The story of the mobile

The following day Zoltan dropped me off as he had some tasks to attend to.  A spare SIM card was inserted in my mobile phone, requiring a pin number to activate. This proved my undoing later as unexpectedly, the pin number was requested each time the phone was powered off and on.  After the third attempt upon entering a false pin number, the use of the card is rendered null and void. Zoltan and I had not deemed it necessary to take the trouble to write it down. As I did not have his home address nor his telephonic detail, I was in a slight pickle, so to speak. "In the shite", to be exact.  My only recourse was to locate the tea-room we had been to the night before, on the corner of two streets known as Veres Palné and Iranyi and ask his cousin to call Zoltan with a message to the effect that we could meet there.  The only problem was that Susie wasn't on duty that day and the two girls who were, couldn't speak English or German.  Try and explain your way out of that one, if you can!  Fortunately, a rather attractive woman whom I later learnt was indeed the owner of the establishment and spoke perfectly good English, was summoned.

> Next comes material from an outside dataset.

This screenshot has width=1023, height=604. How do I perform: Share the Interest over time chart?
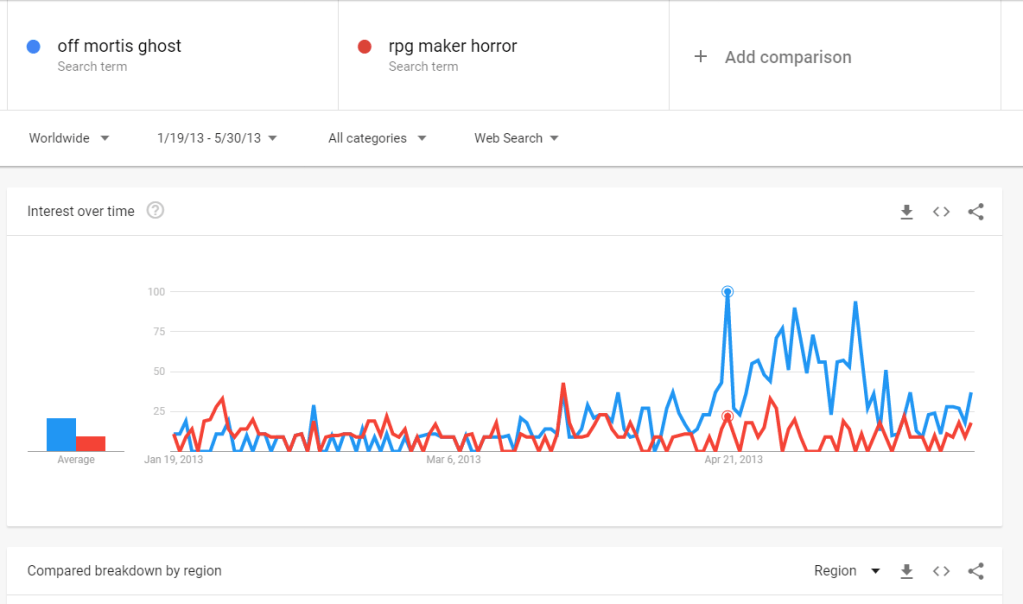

Embarrassingly I explained the dilemma I was faced with and I asked if she could call Susie and ask her in turn to call Zoltan to tell him where I was.  Whilst I waited and ordered a delicious cup of tea from the multitude of choices available, Zoltan put two and two together and within a short while, the owner, Sophie I think her name was  brought over a message via Susie as to the correct pin number for the SIM card.  They found it funny.  I was relieved.  The mobile now back in action, I called Zoltan and we arranged to meet at six at Franz Liszt Square near the Oktogon intersection, a street which is home not only to a music academy in honour of the famous composer but also numerous restaurants and side-walk cafes. It positively hums with activity at night.  The idea was that we would try out one of the restaurants for a typical Hungarian dish.  Zoltan had been recommended Menza Étterem (Étterem is a restaurant) and we chose a thick, delicious, chunky bean soup known as Jókai Bableves as our meal followed by a pancake dessert served with a chocolate sauce, both depicted in my Eyewitness travel guide. Prior to meeting up Zoltan, I explored sections of Pest depicted in my Eyewitness guide, including the spectacular Houses of Parliament and St Stephens Dome (St Istvan bazilika).  Much of the historical side of the city is being painstakingly restored, paved and cared for and there is no shortage of open parks and gardens in between. Budapest, to my way of thinking, has always been similar to Prague, another city built on the banks of a large river, in its structure and layout, with famous historic buildings located on hillsides on one side overlooking those on the other.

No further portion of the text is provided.